**Exercise requirements**:
Down to the last line, repeat the records exactly.

**Items from a dataset**:
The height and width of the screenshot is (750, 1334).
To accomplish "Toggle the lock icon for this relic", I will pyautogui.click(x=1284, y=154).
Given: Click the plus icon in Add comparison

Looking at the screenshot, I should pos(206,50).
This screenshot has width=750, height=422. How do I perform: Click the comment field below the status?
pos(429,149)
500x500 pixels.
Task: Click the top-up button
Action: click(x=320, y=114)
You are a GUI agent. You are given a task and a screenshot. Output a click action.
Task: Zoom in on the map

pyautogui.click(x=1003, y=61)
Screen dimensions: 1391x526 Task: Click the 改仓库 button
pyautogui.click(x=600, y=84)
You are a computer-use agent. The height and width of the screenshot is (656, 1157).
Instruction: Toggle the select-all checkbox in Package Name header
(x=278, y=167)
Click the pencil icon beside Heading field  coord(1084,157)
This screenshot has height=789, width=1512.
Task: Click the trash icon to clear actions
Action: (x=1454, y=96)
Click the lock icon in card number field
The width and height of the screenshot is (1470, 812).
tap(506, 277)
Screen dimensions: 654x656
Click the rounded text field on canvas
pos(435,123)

**Result of this exercise**:
The height and width of the screenshot is (750, 1334).
To accomplish "Toggle the lock icon for this relic", I will pyautogui.click(x=1284, y=154).
Given: Click the plus icon in Add comparison

Looking at the screenshot, I should pos(206,50).
This screenshot has width=750, height=422. How do I perform: Click the comment field below the status?
pos(429,149)
500x500 pixels.
Task: Click the top-up button
Action: click(x=320, y=114)
You are a GUI agent. You are given a task and a screenshot. Output a click action.
Task: Zoom in on the map

pyautogui.click(x=1003, y=61)
Screen dimensions: 1391x526 Task: Click the 改仓库 button
pyautogui.click(x=600, y=84)
You are a computer-use agent. The height and width of the screenshot is (656, 1157).
Instruction: Toggle the select-all checkbox in Package Name header
(x=278, y=167)
Click the pencil icon beside Heading field  coord(1084,157)
This screenshot has height=789, width=1512.
Task: Click the trash icon to clear actions
Action: (x=1454, y=96)
Click the lock icon in card number field
The width and height of the screenshot is (1470, 812).
tap(506, 277)
Screen dimensions: 654x656
Click the rounded text field on canvas
pos(435,123)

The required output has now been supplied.